(Excerpted records Opens)

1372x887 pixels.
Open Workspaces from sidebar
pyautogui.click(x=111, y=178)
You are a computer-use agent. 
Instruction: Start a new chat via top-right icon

(Excerpted records Closes)
(Excerpted records Opens)

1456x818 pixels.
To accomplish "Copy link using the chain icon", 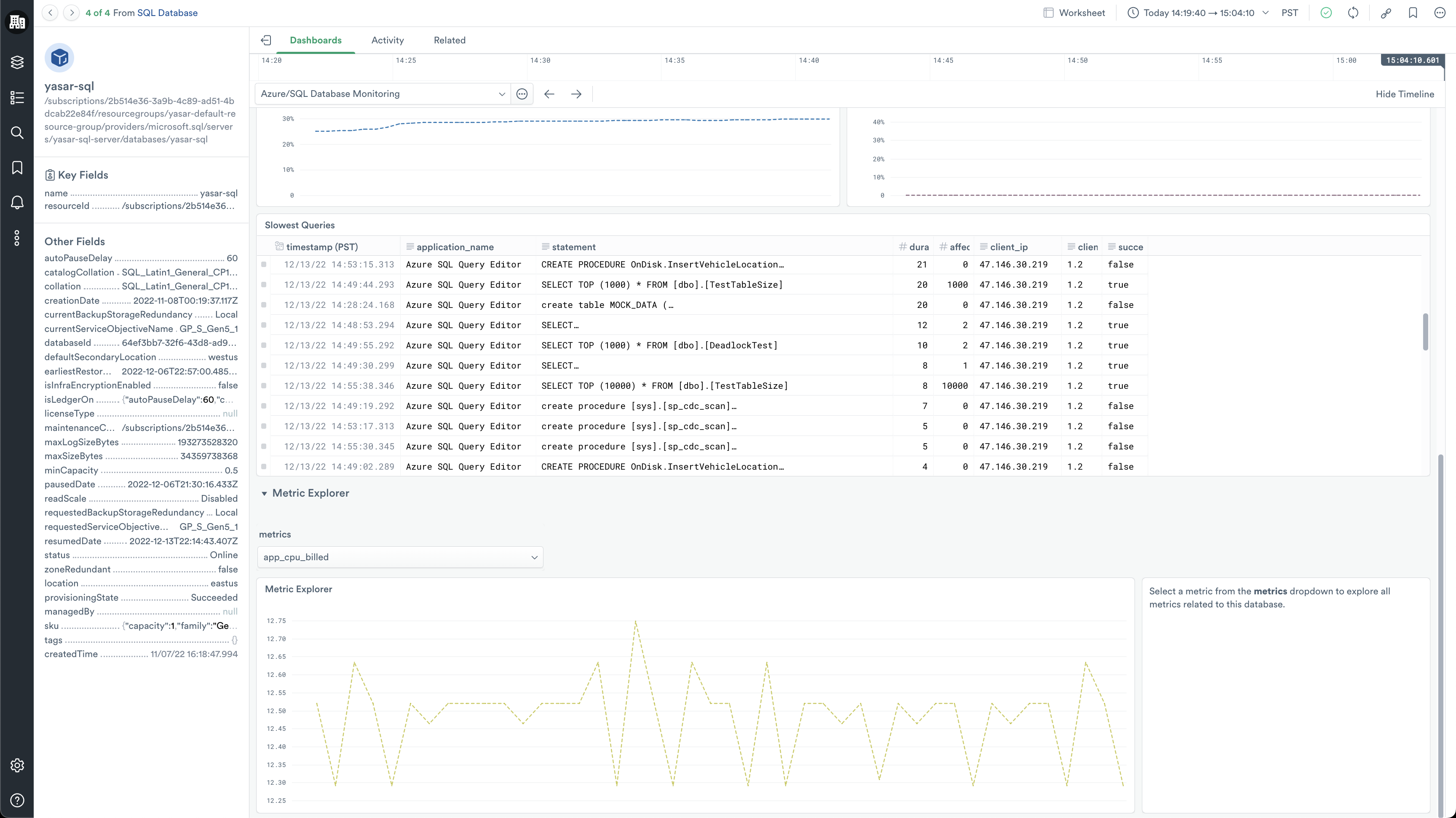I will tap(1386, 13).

(Excerpted records Closes)

* What the exercise asks *
Out of the entries above, write out only the lines between the line holding "You are a computer-use agent." and the line holding "Instruction: Start a", inclusive, each exactly as given.

* Result for this task *
You are a computer-use agent. 
Instruction: Start a new chat via top-right icon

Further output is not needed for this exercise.